The link between inflammation and atherosclerosis is strongly supported by the finding of a direct correlation between CRP and ESR with the IMT in the present setting. All these inflammatory reactants have been included in the regression model to adjust for their values. The finding that the achieving of MDA is directly associated with a high CRP level and negatively associated with HS and CPs might sound like a contrasting result. However, these findings are in line with the possibility that HS and the presence of CPs are atherosclerosis markers influenced both by inflammation and by other variables (that is, obesity, aging) known to negatively impact on the achieving of MDA [22, 28]. Although further studies are needed to describe better the underlying pathophysiologic mechanisms, this finding suggests that the presence of HS and CPs can be reliable markers of a cumulative (inflammatory + metabolic) damage.
A noteworthy finding is that the presence of CPs was found in 87.5% of those with the mutilans PsA subset.

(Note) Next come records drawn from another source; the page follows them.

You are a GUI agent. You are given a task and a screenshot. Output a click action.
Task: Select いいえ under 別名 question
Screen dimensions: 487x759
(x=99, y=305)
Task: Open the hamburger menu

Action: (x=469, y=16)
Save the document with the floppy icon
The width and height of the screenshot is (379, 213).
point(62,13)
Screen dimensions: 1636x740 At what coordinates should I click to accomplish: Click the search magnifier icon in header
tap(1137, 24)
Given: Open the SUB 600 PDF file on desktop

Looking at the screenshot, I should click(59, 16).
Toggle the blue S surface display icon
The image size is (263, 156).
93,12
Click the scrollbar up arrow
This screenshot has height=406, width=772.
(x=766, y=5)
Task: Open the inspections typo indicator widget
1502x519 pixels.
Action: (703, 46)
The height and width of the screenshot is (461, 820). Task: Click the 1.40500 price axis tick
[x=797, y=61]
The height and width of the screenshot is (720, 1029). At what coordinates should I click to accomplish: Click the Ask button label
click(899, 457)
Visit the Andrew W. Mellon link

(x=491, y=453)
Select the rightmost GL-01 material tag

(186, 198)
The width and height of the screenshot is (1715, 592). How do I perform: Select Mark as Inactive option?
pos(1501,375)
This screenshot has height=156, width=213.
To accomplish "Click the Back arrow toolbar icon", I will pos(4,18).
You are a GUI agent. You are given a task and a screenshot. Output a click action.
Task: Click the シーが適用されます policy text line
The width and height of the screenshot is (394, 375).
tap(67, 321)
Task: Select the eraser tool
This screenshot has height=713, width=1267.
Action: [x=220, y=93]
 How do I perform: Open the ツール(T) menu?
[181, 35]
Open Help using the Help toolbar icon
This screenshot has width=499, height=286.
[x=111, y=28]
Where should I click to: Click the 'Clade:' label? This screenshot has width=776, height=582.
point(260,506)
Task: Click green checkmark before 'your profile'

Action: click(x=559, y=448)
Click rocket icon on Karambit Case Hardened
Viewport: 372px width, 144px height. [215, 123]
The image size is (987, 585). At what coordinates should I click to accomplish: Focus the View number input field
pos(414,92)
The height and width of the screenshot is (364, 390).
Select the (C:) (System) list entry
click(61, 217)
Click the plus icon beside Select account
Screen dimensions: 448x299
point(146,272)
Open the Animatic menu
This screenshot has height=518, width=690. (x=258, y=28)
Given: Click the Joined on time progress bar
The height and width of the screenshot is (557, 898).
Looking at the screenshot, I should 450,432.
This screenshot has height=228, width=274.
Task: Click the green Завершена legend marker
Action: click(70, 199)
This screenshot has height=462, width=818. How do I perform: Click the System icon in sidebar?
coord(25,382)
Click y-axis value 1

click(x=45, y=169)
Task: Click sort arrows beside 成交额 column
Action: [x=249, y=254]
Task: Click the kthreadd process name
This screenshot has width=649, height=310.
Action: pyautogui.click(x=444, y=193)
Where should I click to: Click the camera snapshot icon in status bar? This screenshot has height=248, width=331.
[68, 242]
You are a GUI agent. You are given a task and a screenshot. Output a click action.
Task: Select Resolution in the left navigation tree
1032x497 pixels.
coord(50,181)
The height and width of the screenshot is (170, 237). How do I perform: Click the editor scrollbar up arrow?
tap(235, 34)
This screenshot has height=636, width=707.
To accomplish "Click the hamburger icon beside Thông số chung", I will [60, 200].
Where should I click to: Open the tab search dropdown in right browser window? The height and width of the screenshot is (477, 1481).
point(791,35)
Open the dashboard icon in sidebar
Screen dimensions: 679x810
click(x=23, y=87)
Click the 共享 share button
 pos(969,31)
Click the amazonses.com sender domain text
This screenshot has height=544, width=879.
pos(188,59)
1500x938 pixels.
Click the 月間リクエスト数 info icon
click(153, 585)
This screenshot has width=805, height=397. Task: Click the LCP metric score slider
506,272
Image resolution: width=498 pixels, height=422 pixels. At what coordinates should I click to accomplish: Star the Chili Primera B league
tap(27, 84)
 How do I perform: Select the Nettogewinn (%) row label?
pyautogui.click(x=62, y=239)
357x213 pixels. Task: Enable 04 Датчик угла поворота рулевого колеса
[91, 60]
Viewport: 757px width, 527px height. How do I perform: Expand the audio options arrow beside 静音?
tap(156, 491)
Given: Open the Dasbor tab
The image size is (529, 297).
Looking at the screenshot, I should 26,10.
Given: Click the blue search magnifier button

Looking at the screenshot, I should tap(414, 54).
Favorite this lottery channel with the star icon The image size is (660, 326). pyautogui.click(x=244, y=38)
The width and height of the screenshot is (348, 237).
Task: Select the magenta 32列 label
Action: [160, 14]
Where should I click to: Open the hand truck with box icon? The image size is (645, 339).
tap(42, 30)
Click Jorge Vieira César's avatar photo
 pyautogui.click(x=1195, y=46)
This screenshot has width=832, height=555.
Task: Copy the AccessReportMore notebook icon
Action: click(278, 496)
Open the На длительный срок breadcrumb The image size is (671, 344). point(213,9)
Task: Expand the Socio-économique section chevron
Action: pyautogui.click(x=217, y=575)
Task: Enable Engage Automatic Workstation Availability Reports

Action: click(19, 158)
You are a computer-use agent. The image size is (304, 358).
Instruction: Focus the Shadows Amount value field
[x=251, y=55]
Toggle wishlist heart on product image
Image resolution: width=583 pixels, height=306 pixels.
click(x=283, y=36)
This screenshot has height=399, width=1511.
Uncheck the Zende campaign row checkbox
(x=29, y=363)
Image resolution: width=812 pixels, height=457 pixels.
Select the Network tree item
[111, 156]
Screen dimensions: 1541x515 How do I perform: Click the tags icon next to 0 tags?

Because of the rarity of this clinical subset, the number of subjects evaluated was extremely low and no statistical inferences are possible from these data. However, that the CPs prevalence is maximal in the most severe PsA subset needs to be further evaluated in properly designed studies.
A series of markers is involved in the interrelation between inflammation and atherosclerosis [9, 27]. In addition to ESR and CRP, the evaluation of TNF-α and IL-6 levels could have been of interest in the present setting. However, these measurements were not available in all cases.
Among PsA subjects enrolled in the present setting, the prevalence of an axial involvement is high (23.7%). At variance with most data in the literature, we have enrolled subjects experiencing a failure of treatment with traditional DMARDs and with the indication to start treatment with TNF-α blockers. Because of its high rate of refractoriness to DMARDs, the presence of an axial subset has been recognized as a major criterion to start treatment with TNF-α blockers . The selection criteria used could have caused such a high prevalence of the axial subset in our study population. However (Table 2), there was no significant difference in the achieving of MDA after stratifying the population according to the different PsA clinical subsets.
Most previous studies in PsA subjects employed different criteria to define a good clinical response. We have chosen the criteria of achieving MDA proven to be appropriate in providing an outcome measure for clinical trials . As to clinical and demographic variables known to predict MDA, the hazard ratios found in the present study are in line with those of previous reports .
In addition to their obvious pathophysiological significance, these data may have pharmaco-economic implications . Because of their high cost and their side effects (that is, a higher than normal risk of infections and of malignancies) , the identification of predictors of the success of TNF-α blockers is mandatory. By stratifying the achieving of a good clinical response, a risk/benefit evaluation may be performed in each case and for each patient. This, in turn, would hinder the use of TNF-α blockers in subjects with a low probability of success. Further studies with higher numbers of subjects are needed to address this important issue.